Aber während mancher von ihnen in der Versenkung verschwand, hatte Federer 2005, zehn Jahre später, sein Ziel erreicht. Im Interview sagte er dazu: „Das zeigt mir, dass ich mich richtig organisiert habe als Profi, dass ich mein Potential ausspiele.“ (Berliner Morgenpost, 2006).
Auch der deutsche Ex-Nationaltorhüter Oliver Kahn hatte zu Beginn seiner Fußballkarriere eine große Vision: „Ich wollte der beste Torhüter der Welt werden. Der beste Torhüter der Welt! Eine gewaltige Vision, gewaltig weit weg damals, ein Über-Über-Ziel. Irgendwie gar nicht nebulös, sondern sehr konkret.
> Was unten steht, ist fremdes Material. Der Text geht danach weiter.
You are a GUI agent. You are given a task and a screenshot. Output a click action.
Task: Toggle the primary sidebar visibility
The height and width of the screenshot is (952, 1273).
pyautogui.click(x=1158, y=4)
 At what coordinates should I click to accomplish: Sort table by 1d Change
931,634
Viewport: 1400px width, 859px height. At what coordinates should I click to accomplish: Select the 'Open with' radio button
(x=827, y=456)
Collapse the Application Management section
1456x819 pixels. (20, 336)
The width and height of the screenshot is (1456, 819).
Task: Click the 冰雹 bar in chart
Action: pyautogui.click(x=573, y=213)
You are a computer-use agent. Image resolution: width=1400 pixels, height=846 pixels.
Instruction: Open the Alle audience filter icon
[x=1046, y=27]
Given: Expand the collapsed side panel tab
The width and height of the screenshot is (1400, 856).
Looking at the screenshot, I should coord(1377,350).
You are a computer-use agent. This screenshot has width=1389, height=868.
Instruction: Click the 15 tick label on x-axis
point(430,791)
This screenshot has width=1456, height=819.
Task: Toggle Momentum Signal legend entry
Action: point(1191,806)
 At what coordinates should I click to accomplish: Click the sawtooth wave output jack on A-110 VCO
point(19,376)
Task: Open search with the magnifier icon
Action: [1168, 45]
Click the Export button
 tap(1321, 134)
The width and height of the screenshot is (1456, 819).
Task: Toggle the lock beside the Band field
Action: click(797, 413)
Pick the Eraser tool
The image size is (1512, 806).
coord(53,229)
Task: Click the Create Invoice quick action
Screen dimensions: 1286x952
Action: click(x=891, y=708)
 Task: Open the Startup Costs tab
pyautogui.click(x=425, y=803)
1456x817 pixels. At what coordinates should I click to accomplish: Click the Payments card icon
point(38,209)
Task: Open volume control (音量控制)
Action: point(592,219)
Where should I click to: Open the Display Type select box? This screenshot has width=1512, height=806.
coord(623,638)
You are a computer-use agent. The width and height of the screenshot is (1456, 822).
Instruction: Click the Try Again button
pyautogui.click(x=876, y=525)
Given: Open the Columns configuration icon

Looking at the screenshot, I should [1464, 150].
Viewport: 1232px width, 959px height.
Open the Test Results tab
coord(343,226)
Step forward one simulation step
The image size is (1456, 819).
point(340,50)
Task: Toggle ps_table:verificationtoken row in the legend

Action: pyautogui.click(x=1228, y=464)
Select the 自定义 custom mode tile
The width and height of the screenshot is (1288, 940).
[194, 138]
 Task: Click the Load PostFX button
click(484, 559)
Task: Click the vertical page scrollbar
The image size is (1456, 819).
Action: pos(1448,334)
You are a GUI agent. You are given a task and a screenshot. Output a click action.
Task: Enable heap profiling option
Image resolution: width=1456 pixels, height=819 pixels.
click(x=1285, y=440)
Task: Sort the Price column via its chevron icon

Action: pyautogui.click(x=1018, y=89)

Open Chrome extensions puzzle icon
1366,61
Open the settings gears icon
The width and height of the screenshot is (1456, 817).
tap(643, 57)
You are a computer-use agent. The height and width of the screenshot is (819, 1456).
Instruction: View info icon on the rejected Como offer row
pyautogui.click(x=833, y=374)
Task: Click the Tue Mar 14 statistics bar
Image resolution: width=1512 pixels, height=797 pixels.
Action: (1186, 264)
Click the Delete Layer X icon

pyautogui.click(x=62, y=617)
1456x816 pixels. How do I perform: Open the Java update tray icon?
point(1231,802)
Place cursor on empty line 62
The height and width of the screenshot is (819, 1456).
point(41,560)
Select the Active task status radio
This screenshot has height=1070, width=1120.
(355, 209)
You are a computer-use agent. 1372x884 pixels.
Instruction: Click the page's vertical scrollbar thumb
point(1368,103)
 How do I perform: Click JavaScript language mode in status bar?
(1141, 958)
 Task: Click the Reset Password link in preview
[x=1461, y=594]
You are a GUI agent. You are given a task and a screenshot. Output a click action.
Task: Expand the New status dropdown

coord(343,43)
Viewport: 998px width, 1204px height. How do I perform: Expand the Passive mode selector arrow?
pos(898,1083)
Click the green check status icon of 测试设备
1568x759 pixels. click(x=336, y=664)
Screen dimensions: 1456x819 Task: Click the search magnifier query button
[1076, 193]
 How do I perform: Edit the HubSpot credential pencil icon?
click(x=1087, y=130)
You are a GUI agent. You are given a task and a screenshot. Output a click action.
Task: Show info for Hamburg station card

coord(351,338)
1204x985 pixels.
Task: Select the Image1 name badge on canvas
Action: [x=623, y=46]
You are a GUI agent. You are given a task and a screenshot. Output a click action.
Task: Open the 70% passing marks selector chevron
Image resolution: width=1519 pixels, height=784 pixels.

Ein gewaltiger Anspruch an mich selbst, den ich mir mit dieser Vision auflud.“ (Kahn, Ich. Erfolg kommt von innen, 2. Auflg., Goldmann, München, S. 55).
Zwei Ausnahmesportler, zwei Persönlichkeiten, aber eine Gemeinsamkeit: der starke Drang, an die Spitze zu gelangen und das konkret zu formulieren – ohne zurückhaltende Bescheidenheit und selbstkritische Einschränkung.
Gewinner denken groß, Verlierer zweifeln
Was erfolgreiche Menschen eint, ist ihre Art zu denken: Sie trauen sich, groß zu denken. Sie zeichnen sich durch Selbstvertrauen und Zuversicht aus, durch Mut und Disziplin, durch Zielstrebigkeit und Leidenschaft für das, was sie tun. Dabei verfügen sie über eine Kraftquelle, die jeder von uns sprudeln lassen kann: Mentale Stärke.
Wer vollen Zugang zu seinem Potenzial hat und seine Ressourcen für seine Zielerreichung nutzt, erntet eher Erfolg. Das setzt ein gutes Selbstmanagement voraus. Und dieses zeichnet sich durch mentale und emotionale Stärke aus. Mentale Stärke bedeutet, sein Leistungspotenzial ungeachtet aller Widrigkeiten zu einem bestimmten Zeitpunkt voll ausschöpfen zu können (Loehr, 1991).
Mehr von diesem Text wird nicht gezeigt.